==== RECORDS PROVIDED ====

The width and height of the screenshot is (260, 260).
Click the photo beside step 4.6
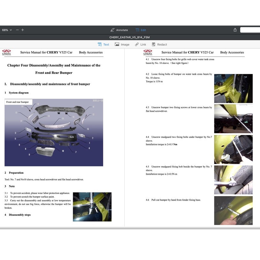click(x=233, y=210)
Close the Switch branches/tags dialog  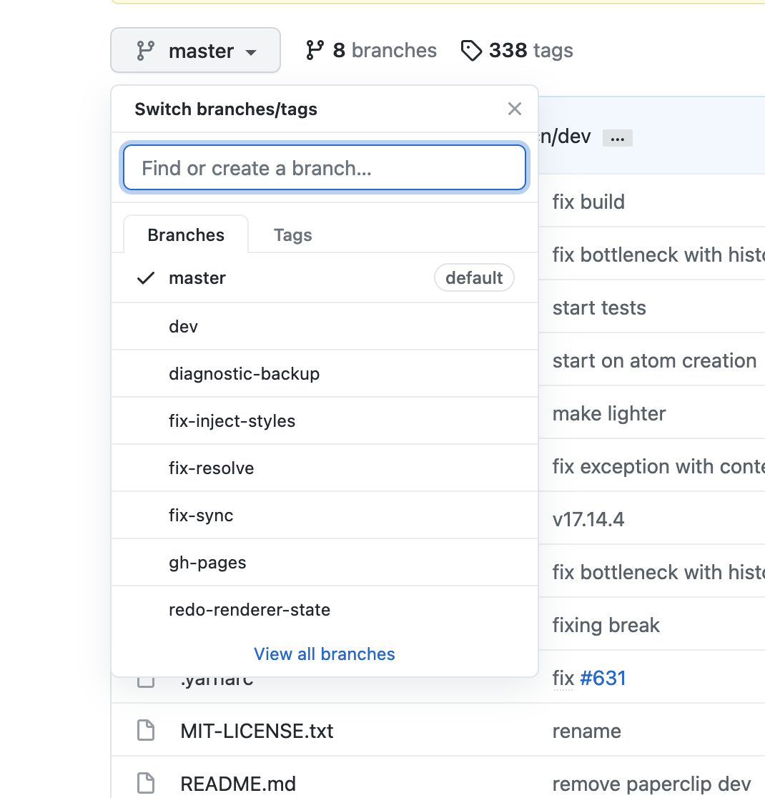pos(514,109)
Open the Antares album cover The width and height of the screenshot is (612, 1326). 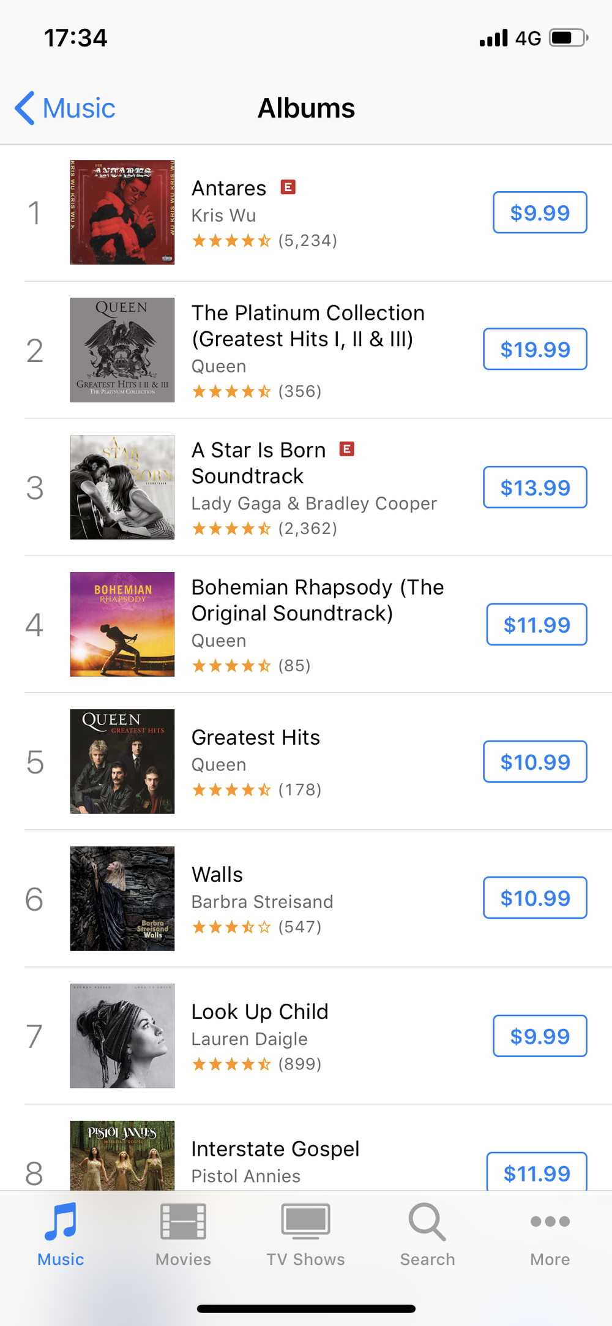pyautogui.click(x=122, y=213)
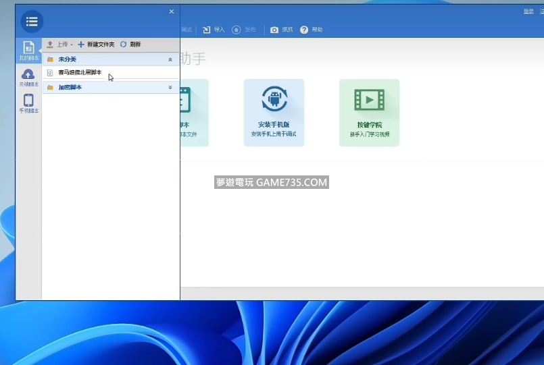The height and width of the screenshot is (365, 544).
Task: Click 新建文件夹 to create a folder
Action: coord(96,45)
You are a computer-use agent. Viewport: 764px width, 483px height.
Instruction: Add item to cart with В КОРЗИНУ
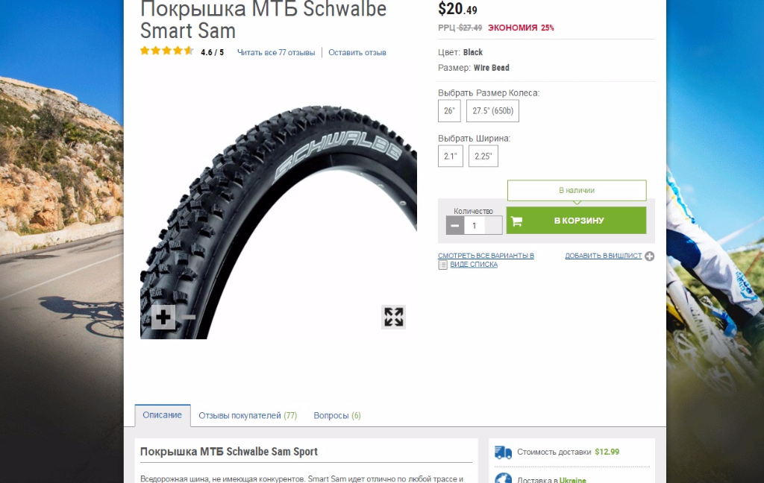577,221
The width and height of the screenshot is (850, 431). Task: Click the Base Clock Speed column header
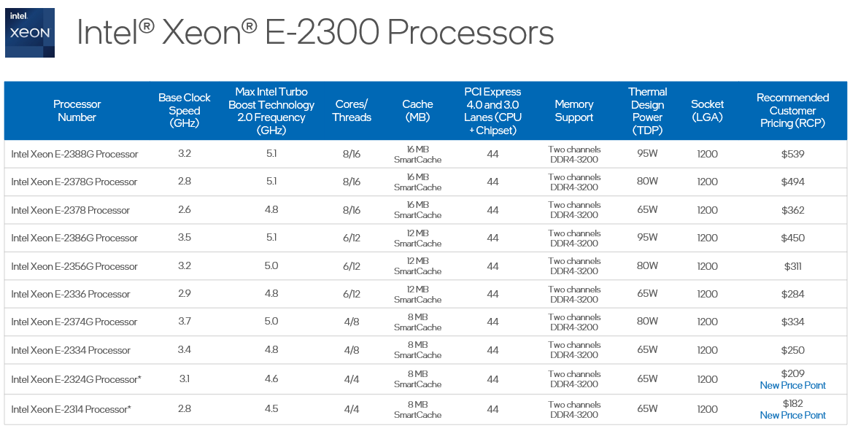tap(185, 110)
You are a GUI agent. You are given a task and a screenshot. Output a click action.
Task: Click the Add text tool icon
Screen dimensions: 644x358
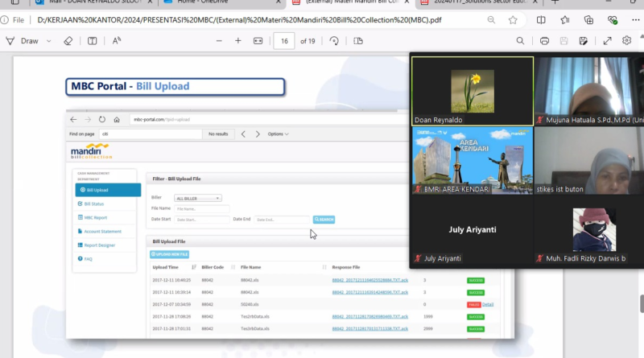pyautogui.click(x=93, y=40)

====
==== RECORDS PROVIDED ====

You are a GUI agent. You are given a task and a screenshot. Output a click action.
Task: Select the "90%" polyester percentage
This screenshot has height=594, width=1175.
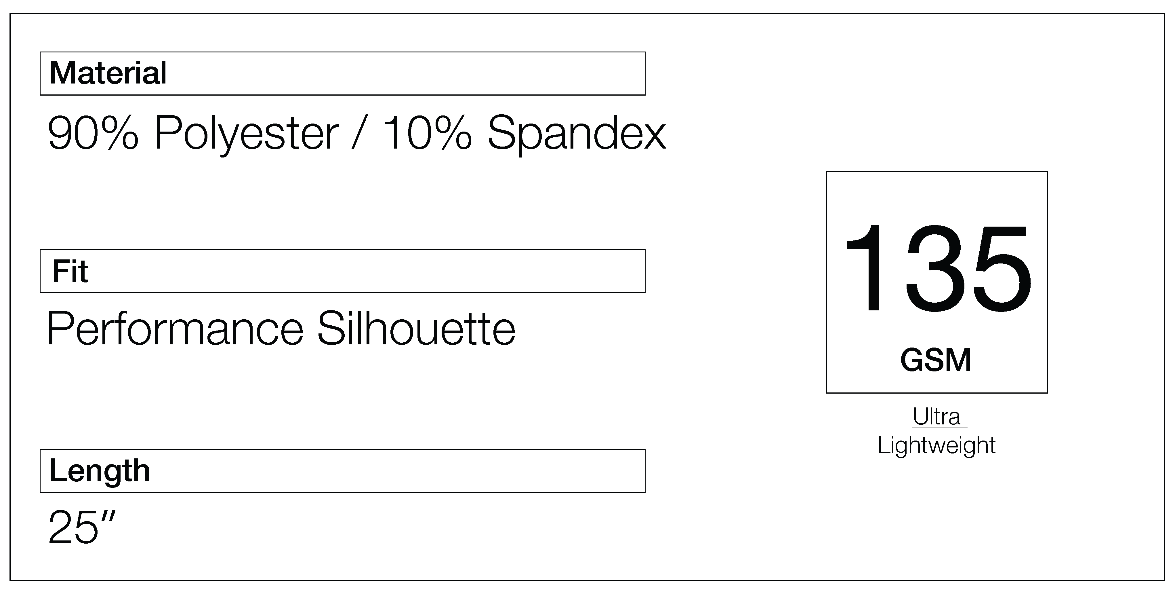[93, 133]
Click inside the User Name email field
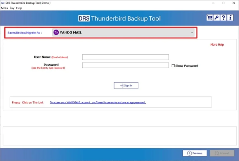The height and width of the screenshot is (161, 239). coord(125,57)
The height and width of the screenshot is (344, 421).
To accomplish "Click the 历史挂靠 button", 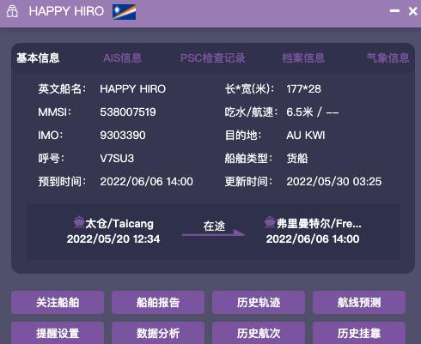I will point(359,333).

====
==== RECORDS PROVIDED ====

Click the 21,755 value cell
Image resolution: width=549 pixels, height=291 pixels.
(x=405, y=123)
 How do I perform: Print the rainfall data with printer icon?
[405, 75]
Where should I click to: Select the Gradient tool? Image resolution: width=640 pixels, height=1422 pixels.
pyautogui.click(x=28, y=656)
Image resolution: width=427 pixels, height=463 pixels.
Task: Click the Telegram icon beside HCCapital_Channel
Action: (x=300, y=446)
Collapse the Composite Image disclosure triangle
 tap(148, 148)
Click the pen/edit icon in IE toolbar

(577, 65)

====

EXERCISE AIM >>
Go to the line above holding "You are a computer-use", then copy exactly each line down to and including the one holding "Task: Click the Add text tool icon", leaving pictures out.

RESULT FOR THIS TASK >>
You are a computer-use agent. Viewport: 764px width, 483px height.
Instruction: Add item to cart with В КОРЗИНУ
577,221
The width and height of the screenshot is (850, 431). Task: Click the Base Clock Speed column header
tap(185, 110)
You are a GUI agent. You are given a task and a screenshot. Output a click action.
Task: Click the Add text tool icon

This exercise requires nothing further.